The past few days, my brain and I have not been on the same wavelength. While I’m trying to get to class, my brain is debating if it would be smarter to buy a Happy Light or just stand a little bit longer in the cereal aisle. Maybe you and your brain have been a little out of sync lately, too. It’s been rainy and it’s not like October 31-November 1 are prime days for non-toxic living and inner tranquility (but the homemade butterbeer was so goooood). Can we just blame everything on Pumpkin Spice? Ok.
Chopping herbs is like a direct path to reconnecting with myself and my surroundings. It’s like Apparating to whatever bonkers universe my brain is living in, taking it by the hand, and successfully Apparating back to this world with all limbs intact. It reminds me how connected taste and smell are, and how often I tend to rely more on my eyes than my nose when deciding what to eat. You know what I’m talking about – how sometimes in your morning rush you blink and suddenly your breakfast is gone, nowhere to be seen (or remembered).

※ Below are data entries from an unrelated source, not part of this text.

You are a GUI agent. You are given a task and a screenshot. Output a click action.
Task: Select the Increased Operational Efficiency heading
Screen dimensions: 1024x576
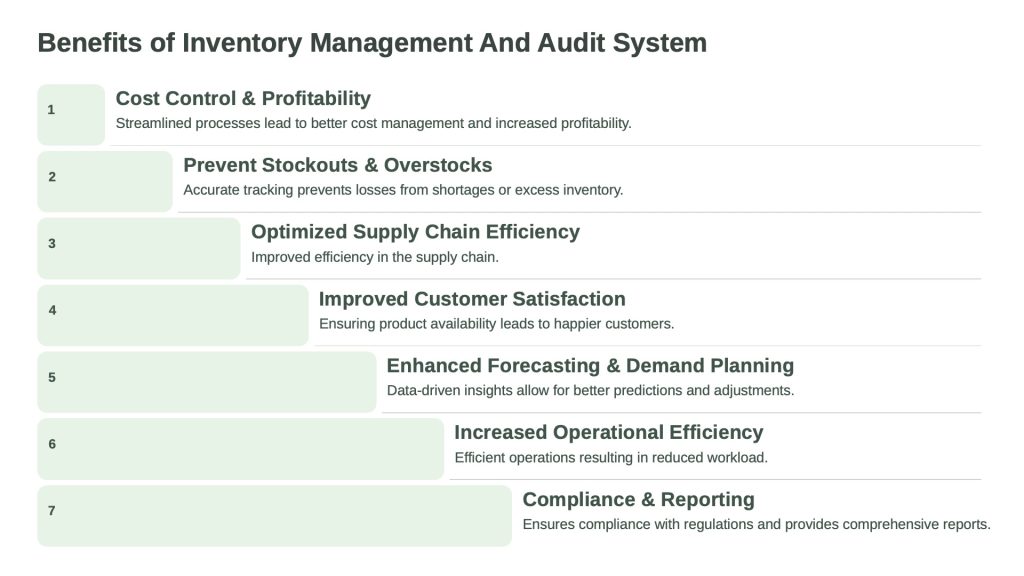tap(608, 433)
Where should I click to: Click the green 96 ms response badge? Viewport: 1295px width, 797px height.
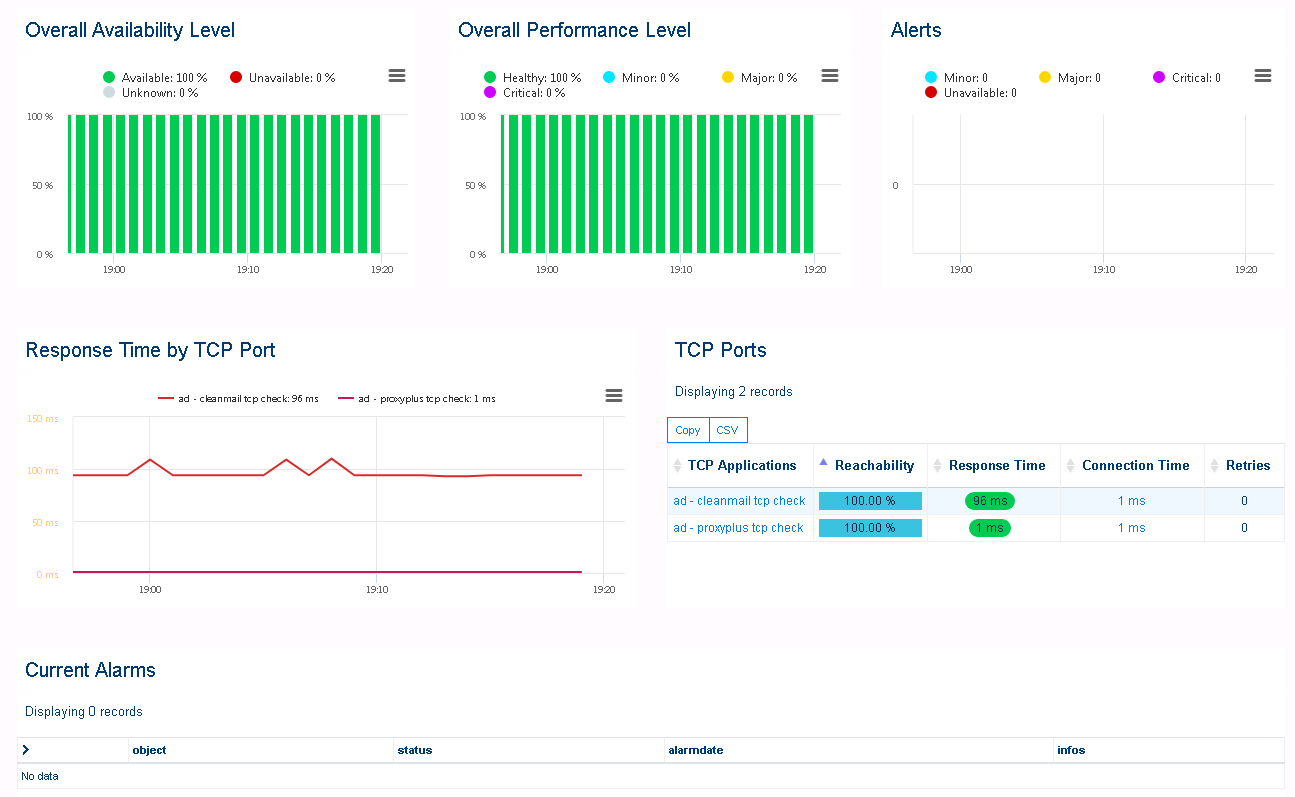click(x=989, y=500)
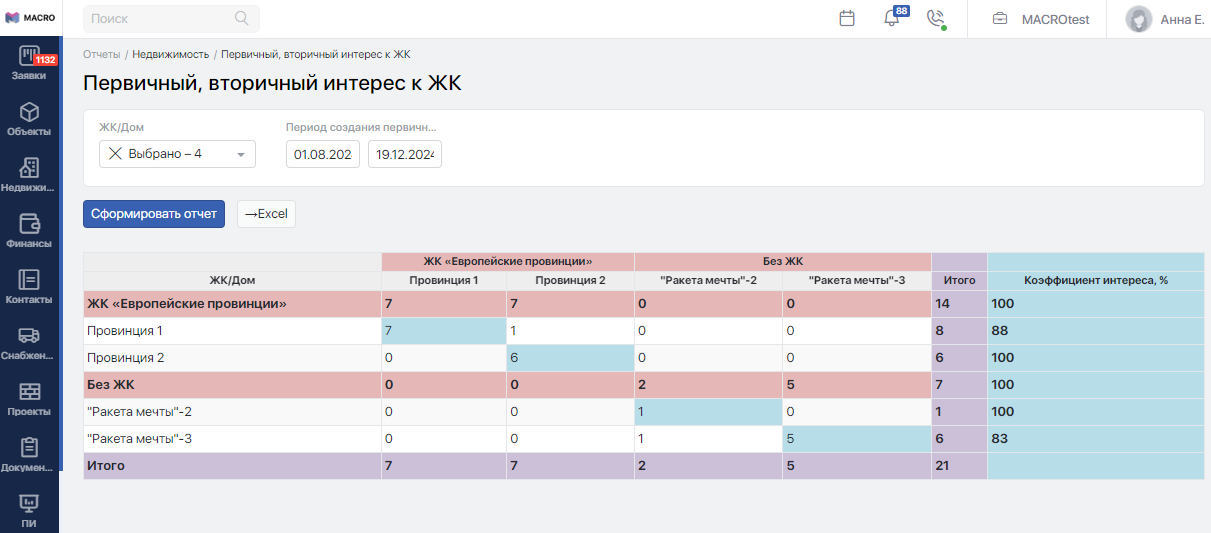Click Отчеты in the breadcrumb
The height and width of the screenshot is (533, 1211).
coord(101,54)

This tabouleh, however, makes me want to eat with my eyes closed. The fresh parsley makes fragrant magic with lemon juice and good olive oil and casts its spell on quinoa and veggies. Taboule is typically made with bulgur wheat, but I’ve been on a quinoa kick lately and not only does the substitution make this salad gluten-free, it also adds some complete protein.

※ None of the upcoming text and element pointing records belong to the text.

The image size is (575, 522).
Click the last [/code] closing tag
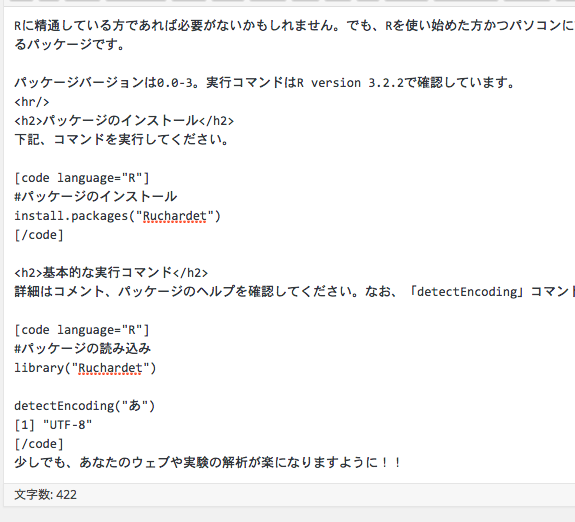[39, 444]
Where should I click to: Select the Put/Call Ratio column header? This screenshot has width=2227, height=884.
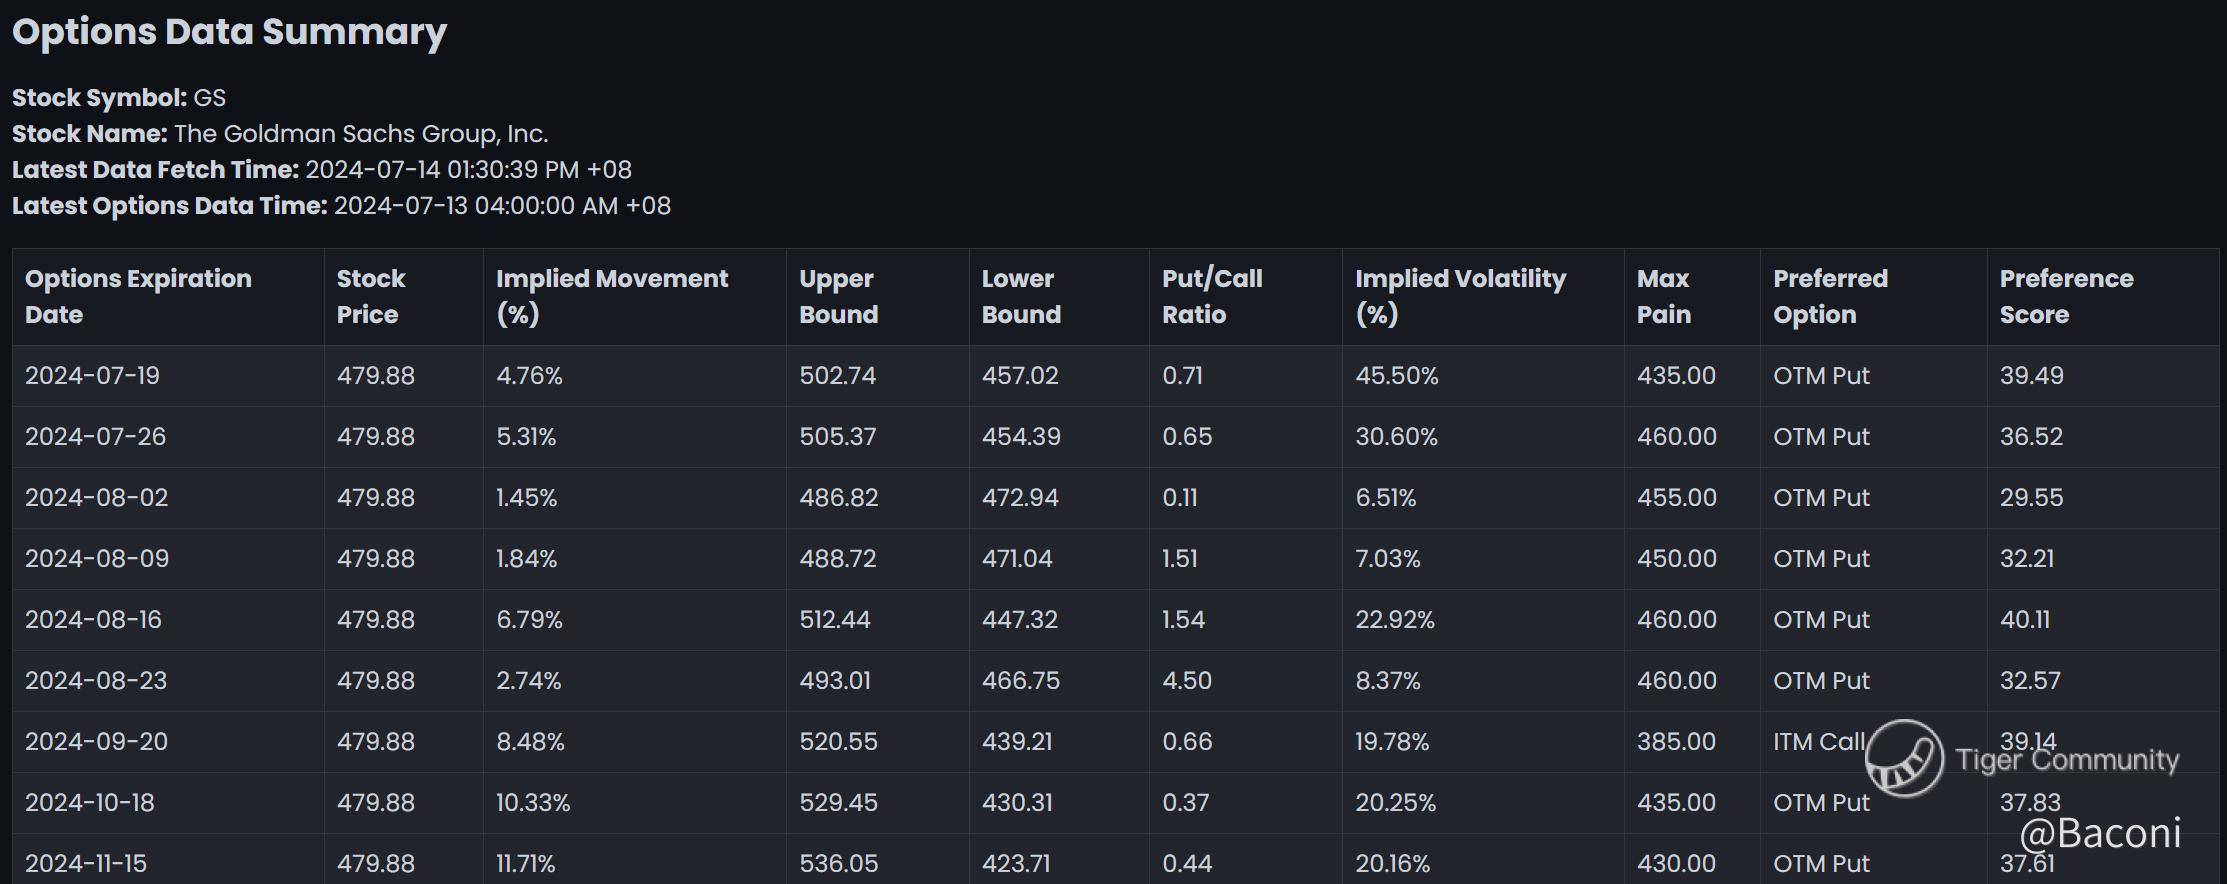pyautogui.click(x=1212, y=296)
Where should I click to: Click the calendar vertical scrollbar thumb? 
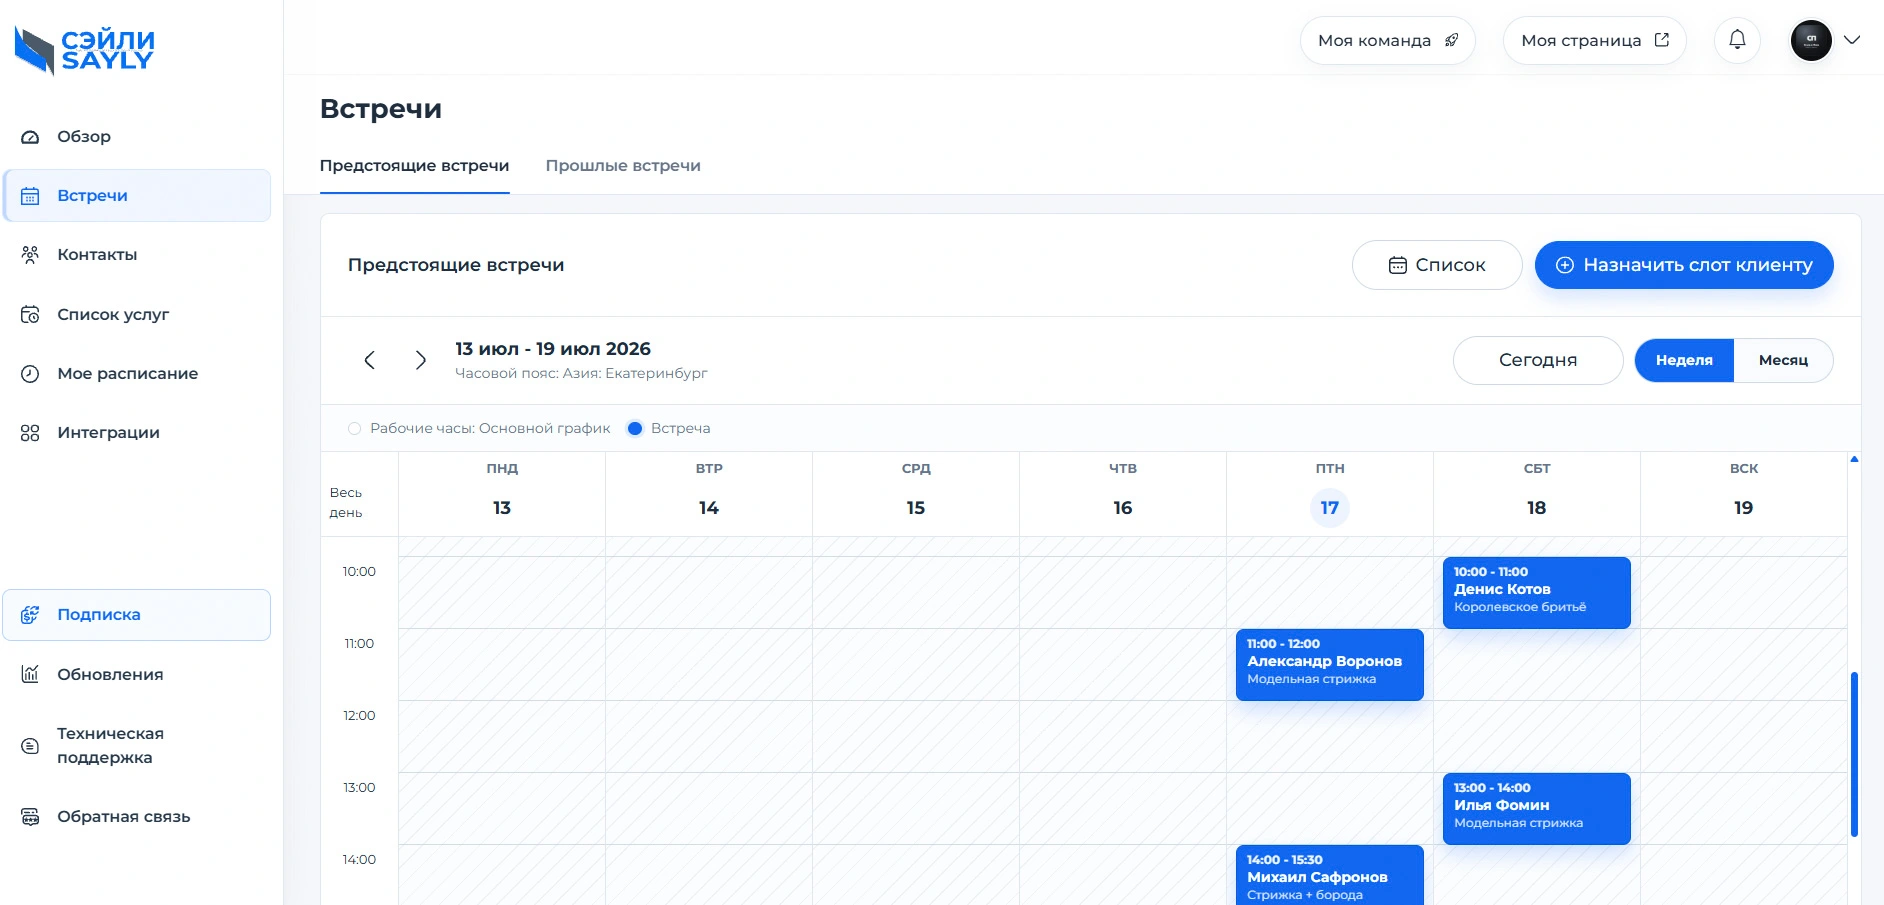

Ok. Time to go find your brain. Are you with me?
Adapted from Bon Appetit
1 cup quinoa
1/2 teaspoon salt
Juice from 1 lemon
1/4 cup good olive oil
2 cups parsley, chopped
1 English cucumber, diced into 1/4″ pieces
1 pint cherry tomatoes, halved
1/4 red onion, diced
Salt and pepper to taste
1. Rinse quinoa well. Add to a medium saucepan with 1/2 teaspoon salt and 1 1/2 cups water. Cook over medium heat until it starts to boil. Reduce heat to medium-low, cover, and let simmer until water is absorbed, or about 10 minutes. Turn off heat and let sit, covered, for 5 minutes. Remove cover and fluff quinoa with a fork.
2. Meanwhile, whisk together lemon juice and olive oil. Add salt and pepper to taste. Set aside.

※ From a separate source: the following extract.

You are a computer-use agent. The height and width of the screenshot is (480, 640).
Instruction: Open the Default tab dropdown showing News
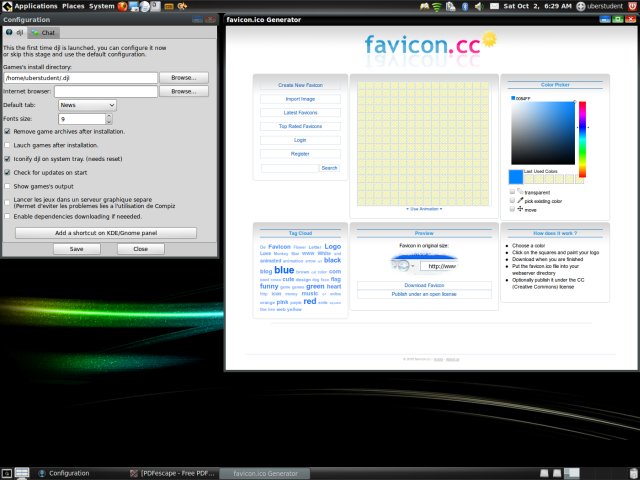click(x=87, y=105)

2. In a large bowl, toss together chopped parsley, cucumber, tomatoes, and onion. Drizzle with about 1/2 of the dressing over the vegetables and parsley. Add cooked quinoa and the rest of the dressing, tossing to coat. Taste and add more salt and pepper if desired.
4. You can make this salad the day you’re serving it, but I find it’s best after sitting for a day in the fridge, when all the flavors get a chance to deepen and saturate the ingredients.